• **Work to complete**: Every line below between the one holding "Eventos y Talleres (670, 464)" and the one holding "Shipping & Payment (356, 19)", inclusive, should be copied exactly, and no other line.
========================
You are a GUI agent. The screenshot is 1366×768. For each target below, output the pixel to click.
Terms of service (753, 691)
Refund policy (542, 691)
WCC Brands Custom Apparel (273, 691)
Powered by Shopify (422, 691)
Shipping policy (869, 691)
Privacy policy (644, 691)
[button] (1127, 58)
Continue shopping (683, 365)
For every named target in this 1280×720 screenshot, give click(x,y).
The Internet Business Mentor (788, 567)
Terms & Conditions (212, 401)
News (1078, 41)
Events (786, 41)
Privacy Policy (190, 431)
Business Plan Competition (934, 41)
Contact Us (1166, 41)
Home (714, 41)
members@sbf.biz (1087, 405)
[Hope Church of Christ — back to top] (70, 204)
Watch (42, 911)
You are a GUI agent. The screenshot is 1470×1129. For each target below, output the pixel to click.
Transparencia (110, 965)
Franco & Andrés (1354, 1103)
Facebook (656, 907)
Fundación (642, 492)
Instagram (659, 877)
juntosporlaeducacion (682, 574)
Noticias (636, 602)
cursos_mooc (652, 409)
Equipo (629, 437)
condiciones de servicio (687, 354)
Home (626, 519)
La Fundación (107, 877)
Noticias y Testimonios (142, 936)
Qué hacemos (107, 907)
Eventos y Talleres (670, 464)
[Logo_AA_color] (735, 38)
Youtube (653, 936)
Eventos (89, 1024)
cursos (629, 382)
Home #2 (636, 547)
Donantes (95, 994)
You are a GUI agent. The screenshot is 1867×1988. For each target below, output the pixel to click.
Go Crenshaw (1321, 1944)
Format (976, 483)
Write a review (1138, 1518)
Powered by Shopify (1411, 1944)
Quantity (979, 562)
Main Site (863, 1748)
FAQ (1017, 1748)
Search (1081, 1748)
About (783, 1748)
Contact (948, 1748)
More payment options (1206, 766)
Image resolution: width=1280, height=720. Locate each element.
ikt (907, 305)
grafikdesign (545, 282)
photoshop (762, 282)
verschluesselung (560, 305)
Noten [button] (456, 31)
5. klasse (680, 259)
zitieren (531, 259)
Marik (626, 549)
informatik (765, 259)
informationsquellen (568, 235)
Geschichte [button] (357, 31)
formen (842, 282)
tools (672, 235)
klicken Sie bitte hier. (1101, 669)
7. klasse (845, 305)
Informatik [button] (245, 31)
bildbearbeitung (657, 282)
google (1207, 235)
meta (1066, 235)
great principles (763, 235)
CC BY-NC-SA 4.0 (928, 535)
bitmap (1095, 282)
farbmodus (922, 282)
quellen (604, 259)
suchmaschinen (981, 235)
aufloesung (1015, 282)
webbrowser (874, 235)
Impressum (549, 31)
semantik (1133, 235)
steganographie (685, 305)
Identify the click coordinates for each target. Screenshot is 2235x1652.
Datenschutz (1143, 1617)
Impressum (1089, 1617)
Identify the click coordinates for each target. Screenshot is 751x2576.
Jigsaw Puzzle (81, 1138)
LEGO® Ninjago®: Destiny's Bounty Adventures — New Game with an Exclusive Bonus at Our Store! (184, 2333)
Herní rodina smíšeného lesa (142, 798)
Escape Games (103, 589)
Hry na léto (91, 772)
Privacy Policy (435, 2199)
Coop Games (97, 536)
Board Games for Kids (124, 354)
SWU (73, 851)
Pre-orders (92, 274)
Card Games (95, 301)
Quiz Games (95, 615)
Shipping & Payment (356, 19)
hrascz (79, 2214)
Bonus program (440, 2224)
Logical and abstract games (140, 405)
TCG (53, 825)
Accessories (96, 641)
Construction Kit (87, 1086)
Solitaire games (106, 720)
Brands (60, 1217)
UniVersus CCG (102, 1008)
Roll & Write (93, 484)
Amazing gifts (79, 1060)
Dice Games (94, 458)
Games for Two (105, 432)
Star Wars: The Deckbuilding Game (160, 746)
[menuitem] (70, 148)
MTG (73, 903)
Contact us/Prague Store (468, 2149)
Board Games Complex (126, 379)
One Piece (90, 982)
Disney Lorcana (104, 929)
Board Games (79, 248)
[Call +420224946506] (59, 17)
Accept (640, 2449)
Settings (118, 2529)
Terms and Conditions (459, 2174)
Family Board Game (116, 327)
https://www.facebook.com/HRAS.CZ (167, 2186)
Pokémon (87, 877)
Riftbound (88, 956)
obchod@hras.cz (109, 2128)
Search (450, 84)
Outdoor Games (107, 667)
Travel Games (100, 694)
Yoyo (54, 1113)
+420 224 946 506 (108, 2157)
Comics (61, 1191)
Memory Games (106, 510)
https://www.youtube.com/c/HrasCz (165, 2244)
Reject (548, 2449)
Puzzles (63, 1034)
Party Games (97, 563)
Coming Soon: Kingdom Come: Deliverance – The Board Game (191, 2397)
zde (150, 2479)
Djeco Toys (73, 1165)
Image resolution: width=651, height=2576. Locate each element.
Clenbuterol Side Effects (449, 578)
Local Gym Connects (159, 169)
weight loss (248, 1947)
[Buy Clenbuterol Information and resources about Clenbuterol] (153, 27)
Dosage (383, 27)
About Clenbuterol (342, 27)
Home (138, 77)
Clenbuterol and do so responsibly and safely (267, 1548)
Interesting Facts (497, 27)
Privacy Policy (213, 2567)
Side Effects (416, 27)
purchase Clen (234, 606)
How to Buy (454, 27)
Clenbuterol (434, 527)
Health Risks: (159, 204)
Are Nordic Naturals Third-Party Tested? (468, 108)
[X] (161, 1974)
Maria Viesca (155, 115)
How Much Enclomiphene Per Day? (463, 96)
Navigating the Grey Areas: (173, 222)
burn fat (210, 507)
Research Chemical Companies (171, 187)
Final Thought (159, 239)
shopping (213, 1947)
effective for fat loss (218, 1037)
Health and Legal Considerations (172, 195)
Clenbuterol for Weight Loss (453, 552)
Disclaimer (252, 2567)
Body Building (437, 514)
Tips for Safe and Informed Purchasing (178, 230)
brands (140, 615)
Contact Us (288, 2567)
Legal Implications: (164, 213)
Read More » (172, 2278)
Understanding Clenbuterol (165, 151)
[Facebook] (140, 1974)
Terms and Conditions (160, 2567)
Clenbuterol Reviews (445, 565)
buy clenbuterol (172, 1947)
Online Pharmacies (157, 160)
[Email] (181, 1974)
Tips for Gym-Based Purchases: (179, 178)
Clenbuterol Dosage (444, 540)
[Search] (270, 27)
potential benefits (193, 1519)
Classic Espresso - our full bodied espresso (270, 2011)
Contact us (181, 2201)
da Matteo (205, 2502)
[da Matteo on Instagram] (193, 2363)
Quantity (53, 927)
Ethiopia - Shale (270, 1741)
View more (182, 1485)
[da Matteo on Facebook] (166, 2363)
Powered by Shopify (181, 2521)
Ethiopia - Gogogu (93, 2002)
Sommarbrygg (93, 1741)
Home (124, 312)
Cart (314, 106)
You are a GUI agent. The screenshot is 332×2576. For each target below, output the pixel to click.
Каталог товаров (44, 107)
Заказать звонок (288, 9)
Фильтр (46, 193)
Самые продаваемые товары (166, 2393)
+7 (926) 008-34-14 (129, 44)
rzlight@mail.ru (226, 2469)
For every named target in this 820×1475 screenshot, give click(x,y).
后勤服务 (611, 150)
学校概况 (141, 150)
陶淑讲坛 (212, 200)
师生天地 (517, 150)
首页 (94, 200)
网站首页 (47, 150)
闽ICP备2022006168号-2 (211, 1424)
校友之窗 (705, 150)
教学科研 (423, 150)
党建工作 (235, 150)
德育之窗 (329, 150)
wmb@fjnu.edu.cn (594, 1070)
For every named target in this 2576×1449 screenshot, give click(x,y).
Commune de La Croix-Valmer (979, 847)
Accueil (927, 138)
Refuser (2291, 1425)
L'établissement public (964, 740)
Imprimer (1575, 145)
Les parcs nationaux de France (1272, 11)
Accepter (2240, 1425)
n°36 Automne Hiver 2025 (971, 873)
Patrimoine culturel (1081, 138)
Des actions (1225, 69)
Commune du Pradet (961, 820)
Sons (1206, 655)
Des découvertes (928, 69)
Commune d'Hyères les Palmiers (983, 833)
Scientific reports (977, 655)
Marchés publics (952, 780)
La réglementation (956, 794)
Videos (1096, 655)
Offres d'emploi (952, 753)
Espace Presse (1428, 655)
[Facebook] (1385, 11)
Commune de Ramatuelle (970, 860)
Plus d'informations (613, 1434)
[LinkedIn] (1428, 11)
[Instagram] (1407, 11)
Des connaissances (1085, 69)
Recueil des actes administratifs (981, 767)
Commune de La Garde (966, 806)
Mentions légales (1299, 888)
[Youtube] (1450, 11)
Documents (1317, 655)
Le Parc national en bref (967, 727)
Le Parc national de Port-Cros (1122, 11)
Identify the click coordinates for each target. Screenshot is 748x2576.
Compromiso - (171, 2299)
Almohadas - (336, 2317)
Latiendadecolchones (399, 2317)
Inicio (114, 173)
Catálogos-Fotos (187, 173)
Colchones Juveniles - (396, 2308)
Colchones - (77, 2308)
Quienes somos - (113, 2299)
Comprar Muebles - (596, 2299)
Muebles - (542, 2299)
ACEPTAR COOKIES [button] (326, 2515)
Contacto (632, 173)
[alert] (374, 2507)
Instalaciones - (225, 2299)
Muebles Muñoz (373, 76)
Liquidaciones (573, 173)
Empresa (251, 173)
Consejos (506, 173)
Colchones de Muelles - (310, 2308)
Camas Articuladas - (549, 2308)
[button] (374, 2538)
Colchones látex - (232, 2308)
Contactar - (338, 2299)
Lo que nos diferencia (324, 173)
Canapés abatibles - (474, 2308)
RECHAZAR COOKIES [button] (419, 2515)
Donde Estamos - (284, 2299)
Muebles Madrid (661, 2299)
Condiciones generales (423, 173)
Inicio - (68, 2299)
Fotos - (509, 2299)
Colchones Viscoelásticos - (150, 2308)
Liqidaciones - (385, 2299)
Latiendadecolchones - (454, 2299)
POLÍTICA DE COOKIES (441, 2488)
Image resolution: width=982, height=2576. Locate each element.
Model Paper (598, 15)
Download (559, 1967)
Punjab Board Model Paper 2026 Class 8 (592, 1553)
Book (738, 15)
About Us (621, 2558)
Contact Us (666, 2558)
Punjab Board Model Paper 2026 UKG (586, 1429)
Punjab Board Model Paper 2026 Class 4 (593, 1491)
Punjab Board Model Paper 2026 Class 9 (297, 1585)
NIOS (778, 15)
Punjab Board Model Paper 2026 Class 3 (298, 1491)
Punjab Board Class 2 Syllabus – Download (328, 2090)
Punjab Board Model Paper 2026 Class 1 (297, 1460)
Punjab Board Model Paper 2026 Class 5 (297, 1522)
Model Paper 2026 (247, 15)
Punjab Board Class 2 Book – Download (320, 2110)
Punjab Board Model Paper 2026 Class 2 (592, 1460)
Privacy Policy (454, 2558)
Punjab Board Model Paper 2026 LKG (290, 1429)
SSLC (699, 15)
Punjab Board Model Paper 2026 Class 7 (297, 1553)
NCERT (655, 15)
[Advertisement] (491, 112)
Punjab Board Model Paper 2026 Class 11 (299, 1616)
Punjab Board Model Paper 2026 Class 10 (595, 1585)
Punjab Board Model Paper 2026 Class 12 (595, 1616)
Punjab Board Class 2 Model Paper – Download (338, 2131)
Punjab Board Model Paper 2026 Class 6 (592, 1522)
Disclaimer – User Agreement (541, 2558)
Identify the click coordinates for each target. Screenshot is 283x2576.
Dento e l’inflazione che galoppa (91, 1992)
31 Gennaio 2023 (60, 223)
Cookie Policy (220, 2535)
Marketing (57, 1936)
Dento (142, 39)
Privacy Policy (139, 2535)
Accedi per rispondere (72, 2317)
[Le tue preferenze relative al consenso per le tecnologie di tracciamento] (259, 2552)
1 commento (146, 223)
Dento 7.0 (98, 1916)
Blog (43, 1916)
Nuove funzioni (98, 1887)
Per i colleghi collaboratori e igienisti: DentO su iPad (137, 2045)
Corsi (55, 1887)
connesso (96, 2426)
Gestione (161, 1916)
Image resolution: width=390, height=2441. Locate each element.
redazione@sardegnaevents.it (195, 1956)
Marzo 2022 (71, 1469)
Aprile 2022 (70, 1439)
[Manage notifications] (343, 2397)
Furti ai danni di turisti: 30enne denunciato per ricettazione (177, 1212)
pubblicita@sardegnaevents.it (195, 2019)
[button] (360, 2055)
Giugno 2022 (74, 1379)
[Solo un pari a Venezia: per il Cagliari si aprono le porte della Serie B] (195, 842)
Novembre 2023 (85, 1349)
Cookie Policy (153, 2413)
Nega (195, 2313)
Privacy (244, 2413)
========================
• **Answer area**:
Eventos y Talleres (670, 464)
[Logo_AA_color] (735, 38)
Youtube (653, 936)
Eventos (89, 1024)
cursos (629, 382)
Home #2 (636, 547)
Donantes (95, 994)
You are a GUI agent. The screenshot is 1867×1988. For each target below, output the pixel to click.
Go Crenshaw (1321, 1944)
Format (976, 483)
Write a review (1138, 1518)
Powered by Shopify (1411, 1944)
Quantity (979, 562)
Main Site (863, 1748)
FAQ (1017, 1748)
Search (1081, 1748)
About (783, 1748)
Contact (948, 1748)
More payment options (1206, 766)
Image resolution: width=1280, height=720. Locate each element.
ikt (907, 305)
grafikdesign (545, 282)
photoshop (762, 282)
verschluesselung (560, 305)
Noten [button] (456, 31)
5. klasse (680, 259)
zitieren (531, 259)
Marik (626, 549)
informatik (765, 259)
informationsquellen (568, 235)
Geschichte [button] (357, 31)
formen (842, 282)
tools (672, 235)
klicken Sie bitte hier. (1101, 669)
7. klasse (845, 305)
Informatik [button] (245, 31)
bildbearbeitung (657, 282)
google (1207, 235)
meta (1066, 235)
great principles (763, 235)
CC BY-NC-SA 4.0 (928, 535)
bitmap (1095, 282)
farbmodus (922, 282)
quellen (604, 259)
suchmaschinen (981, 235)
aufloesung (1015, 282)
webbrowser (874, 235)
Impressum (549, 31)
semantik (1133, 235)
steganographie (685, 305)
Identify the click coordinates for each target. Screenshot is 2235x1652.
Datenschutz (1143, 1617)
Impressum (1089, 1617)
Identify the click coordinates for each target. Screenshot is 751x2576.
Jigsaw Puzzle (81, 1138)
LEGO® Ninjago®: Destiny's Bounty Adventures — New Game with an Exclusive Bonus at Our Store! (184, 2333)
Herní rodina smíšeného lesa (142, 798)
Escape Games (103, 589)
Hry na léto (91, 772)
Privacy Policy (435, 2199)
Coop Games (97, 536)
Board Games for Kids (124, 354)
SWU (73, 851)
Pre-orders (92, 274)
Card Games (95, 301)
Quiz Games (95, 615)
Shipping & Payment (356, 19)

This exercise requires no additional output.